Infirmation partielle 16 janvier 2025
Commentaire • 0
Sur la décision
| Référence : | CA Paris, pôle 6 ch. 8, 16 janv. 2025, n° 24/04474 |
|---|---|
| Juridiction : | Cour d'appel de Paris |
| Numéro(s) : | 24/04474 |
| Importance : | Inédit |
| Décision précédente : | Cour d'appel de Paris, 6 juin 2024 |
| Dispositif : | Autre |
| Date de dernière mise à jour : | 18 avril 2025 |
| Lire la décision sur le site de la juridiction |
Texte intégral
Copies exécutoires REPUBLIQUE FRANCAISE
délivrées le : AU NOM DU PEUPLE FRANCAIS
COUR D’APPEL DE PARIS
Pôle 6 – Chambre 8
ARRET EN INTERPRETATION DU 16 JANVIER 2025
(n° , 1 pages)
Numéro d’inscription au répertoire général : N° RG 24/04474 – N° Portalis 35L7-V-B7I-CJ3FU
Décision déférée à la Cour : sur requête en inteprétation de l’arrêt rendu le 6 juin 2024 par la Cour d’appel de Paris
DEMANDEUR À LA REQUÊTE
Monsieur [D] [S]
[Adresse 2]
[Localité 4]
Représenté par Mme [E] [R], défenseure syndicale munie d’un pouvoir
DÉFENDEUR À LA REQUÊTE
Société VYV 3 ÎLE DE FRANCE
[Adresse 1]
[Localité 3]
Représentée par Me Stéphane FERTIER, avocat au barreau de PARIS, toque : L0075
COMPOSITION DE LA COUR :
En application des dispositions des articles 805 et 461 du code de procédure civile, l’affaire a été débattue le 17 décembre 2024, en audience publique, les avocats ne s’étant pas opposés à la composition non collégiale de la formation, devant Madame Nathalie FRENOY, Présidente, chargée du rapport.

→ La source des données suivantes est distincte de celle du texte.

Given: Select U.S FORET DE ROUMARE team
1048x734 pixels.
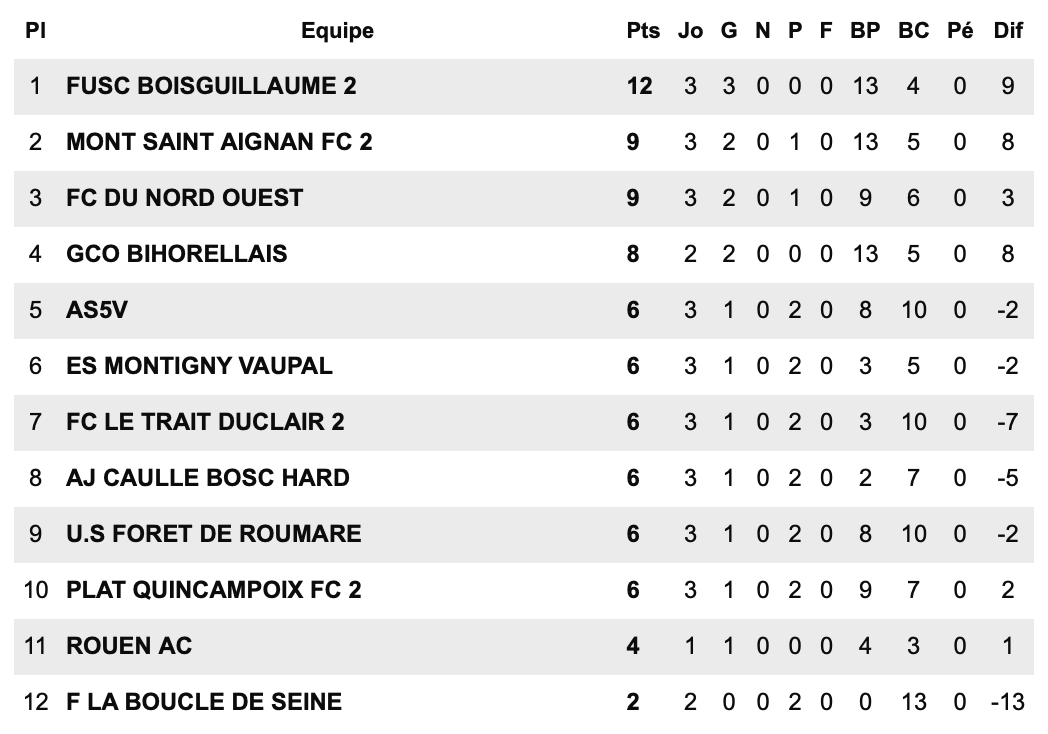Looking at the screenshot, I should (x=213, y=534).
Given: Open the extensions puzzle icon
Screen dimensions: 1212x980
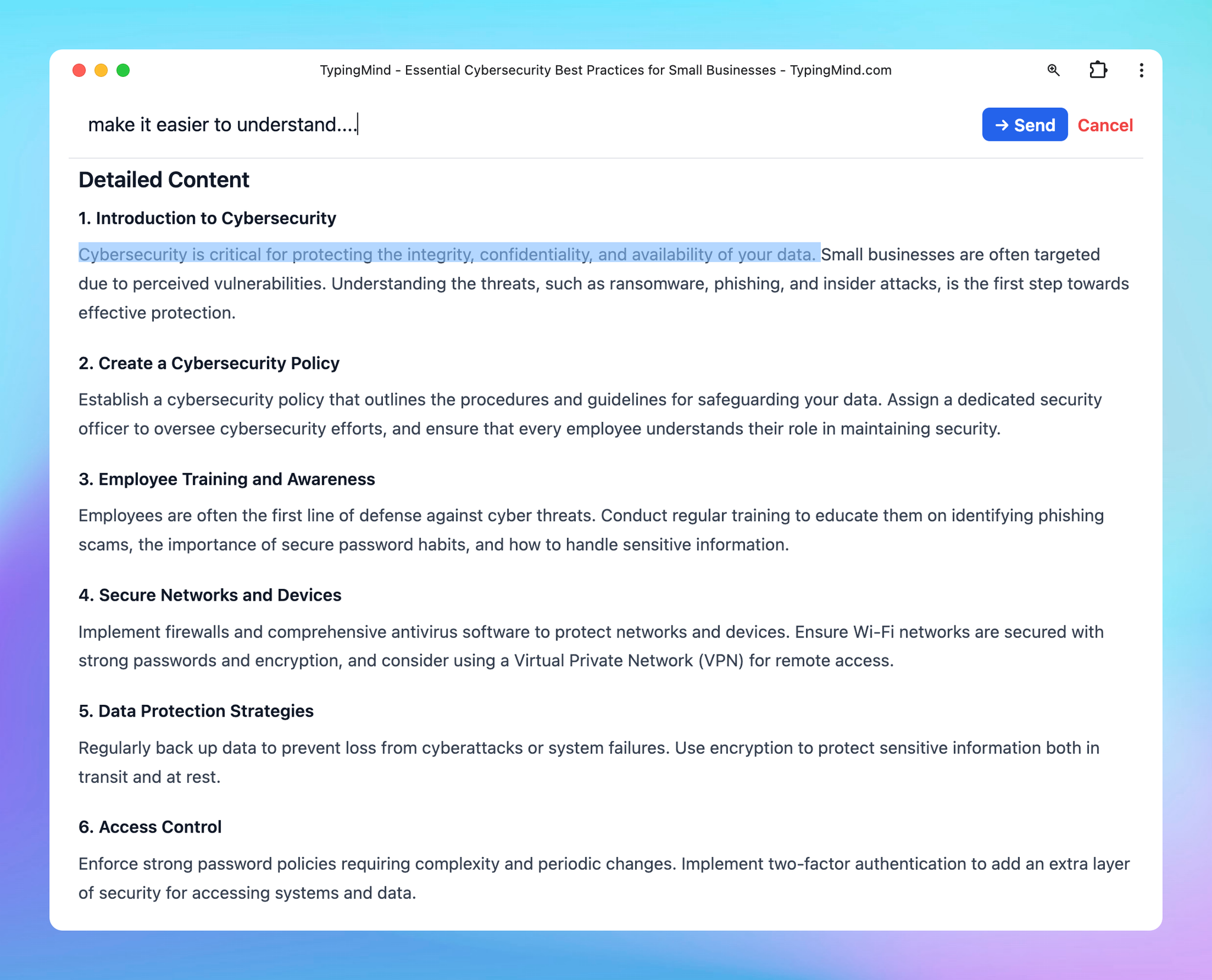Looking at the screenshot, I should [1098, 70].

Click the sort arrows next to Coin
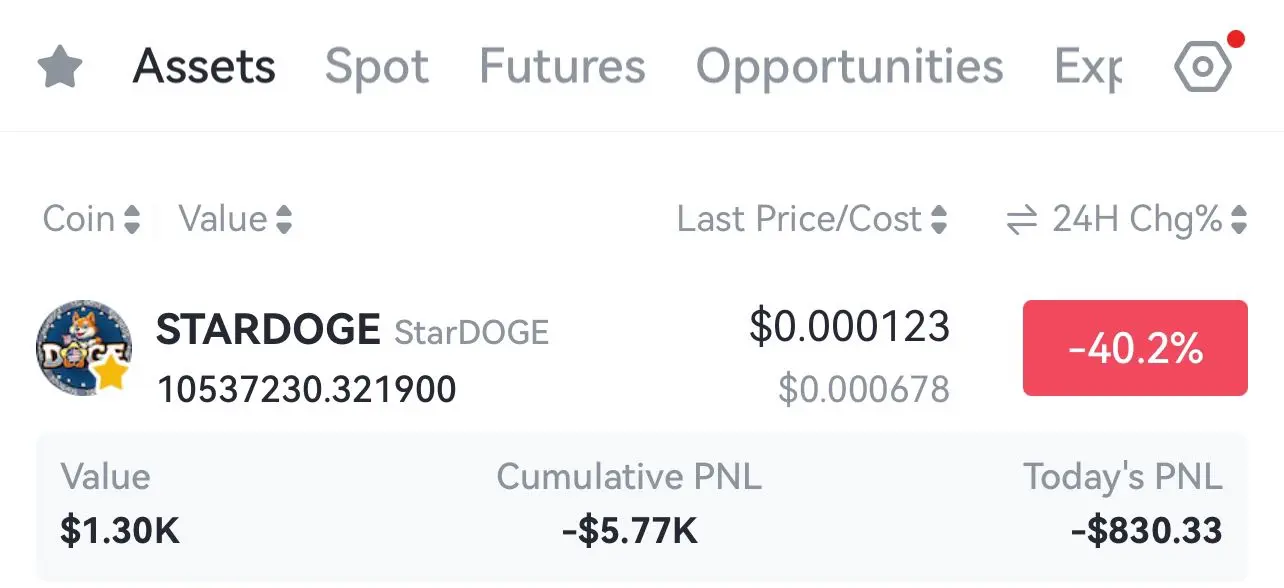click(x=132, y=220)
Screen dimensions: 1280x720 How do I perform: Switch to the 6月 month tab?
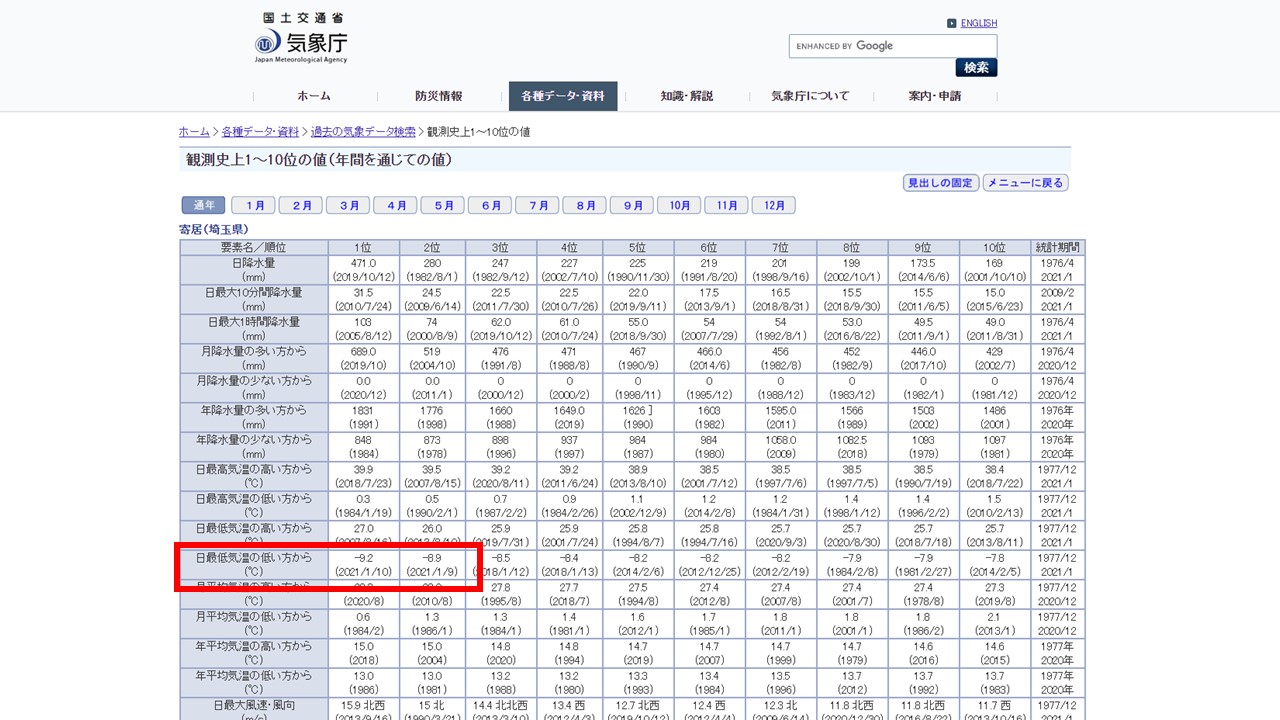(491, 205)
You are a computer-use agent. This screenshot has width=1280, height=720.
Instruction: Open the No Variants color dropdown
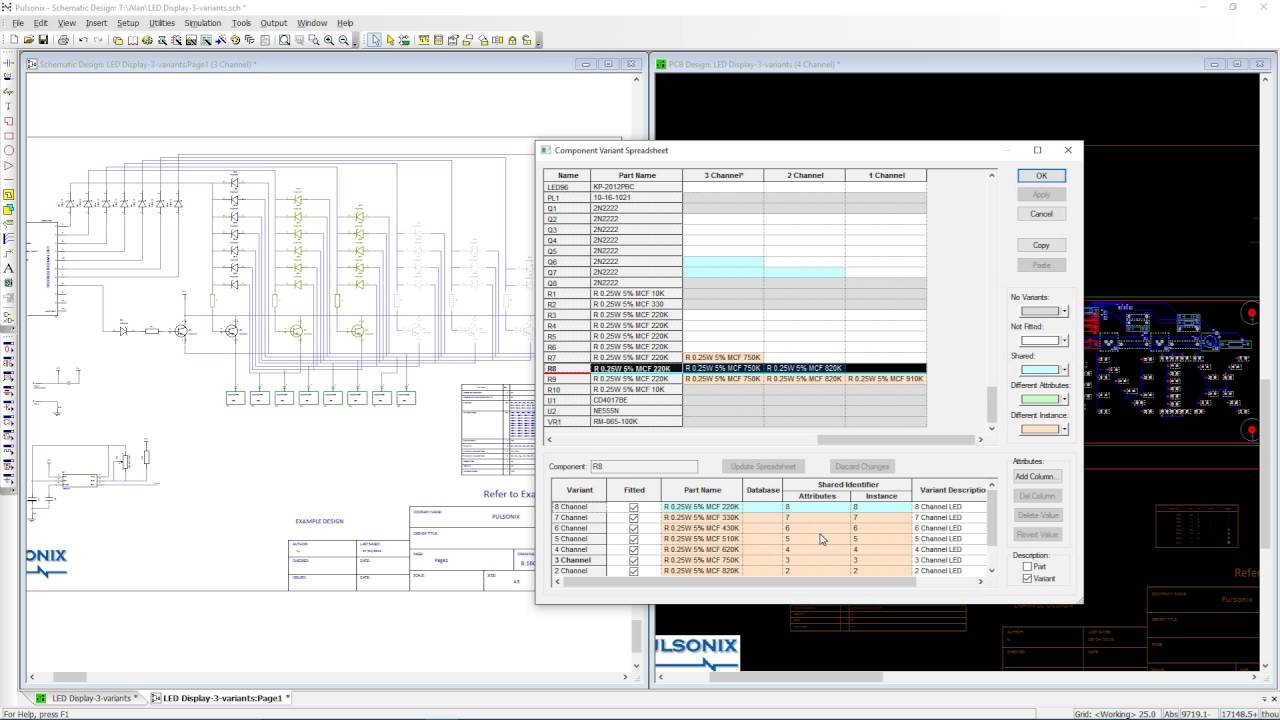(x=1065, y=311)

Ce magistrat a rendu compte des plaidoiries dans le délibéré de la Cour, entendu en son rapport, composée de :
Madame Nathalie FRENOY, présidente de chambre
Madame Isabelle MONTAGNE, présidente de chambre
Madame Sandrine MOISAN, conseillère
Greffier, lors des débats : Mme Nolwenn CADIOU
ARRÊT :
— CONTRADICTOIRE
— mise à disposition de l’arrêt au greffe de la Cour, les parties en ayant été préalablement avisées dans les conditions prévues au deuxième alinéa de l’article 450 du code de procédure civile,
— signé par Madame Nathalie FRENOY, présidente et par Madame Nolwenn CADIOU, greffier à laquelle la minute de la décision a été remise par le magistrat signataire.
EXPOSÉ DU LITIGE
M. [D] [S], salarié de l’Union UMC Social, devenue l’Union mutualiste VYV 3 Ile de France, a réclamé la résiliation judiciaire de son contrat de travail ainsi que diverses sommes devant le conseil de prud’hommes de Paris qui, par jugement du 1er mars 2021, a:
— prononcé la résiliation du contrat de travail à la date du 13 mai 2019,
— condamné VYV Ile de France à lui payer les sommes suivantes :
— 14 800 euros au titre de la résiliation du contrat de travail,
— 4 932 euros au titre de l’indemnité compensatrice de préavis,
— 493 euros au titre des congés payés afférents,
— 2 416 euros à titre d’indemnité légale de licenciement,
— 10 000 euros de dommages-intérêts pour manquement à l’obligation de sécurité et de santé,
— 500 euros au titre de l’article 700 du code de procédure civile,
— débouté les parties du surplus de leurs demandes,
— dit que les dépens seront supportés par la société,
— ordonné l’exécution provisoire du jugement.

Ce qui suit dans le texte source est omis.